May is the month for Stroke awareness, as declared by the American Stroke Association month and so we thought to educate you on these five (5) essential facts.
- Stroke is what occurs when blood flow to the brain is obstructed (usually by a blood clot) and the cells in the brain begin to die, or when there bleeding in the brain.
It can also be called brain attack.
- Stroke has a cause.
It isn’t just a disease that occurs to anyone. There are actual factors that constitute risk that predisposes a person to stroke. Some of these factors are:
- High blood pressure
- High salt diet
- Being overweight or obese
- Physical inactivity
- Heavy or binge drinking
- Use of illicit drugs such as cocaine
- Cigarette smoking or exposure to second-hand smoke.
- High cholesterol.
- Obstructive sleep apnea
- Cardiovascular disease
- Previous history of stroke
- Family history of stroke
- Previous history of heart attack or transient ischaemic attack
- Stroke has symptoms. You can actually recognise when a person develops a stroke.
Usually one side of the body is affected. i.e the part of the body controlled by the part of the brain affected. Did you get that? The brain controls all functions of the body. If blood flow ceases in a particular part of the brain, the parts of the body it controls, are affected. You may notice any or all of the following.
- numbness or weakness of the face, arm or leg (especially on one side of the body)
- confusion, trouble speaking or understanding speech
- sudden trouble seeing in one or both eyes
- trouble with walking; there may be dizziness or loss of balance
- Unexpected severe headache with no known cause
- Stroke is a medical emergency.
If you notice any of the symptoms mentioned, you have to present at a hospital very fast to begin treatment. There are important therapies to stop a stroke while it is happening by quickly dissolving the blood clot or by stopping the bleeding. The earlier you present at a hospital, the easier the recovery.

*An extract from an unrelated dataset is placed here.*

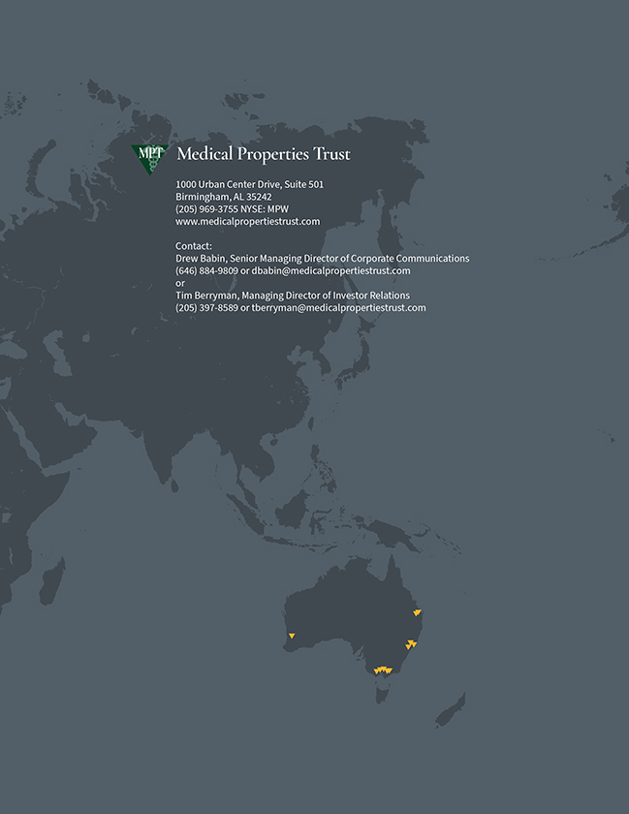Call Drew Babin at (646) 884-9809
Screen dimensions: 629x814
click(206, 271)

- Air ambulances and stroke
Stroke patients usually present in unconscious states and would require ICU care. The challenge here is that there are very few centres with ICU facilities and where available, capacity is limited. Stroke victims may be paralysed and require specialist care in a stroke centre which may be many hours away, or (in some African countries), in a completely different country. Air ambulances are therefore essential in transporting stroke patients from low level of care to centres where they can receive intensive care which they very much need.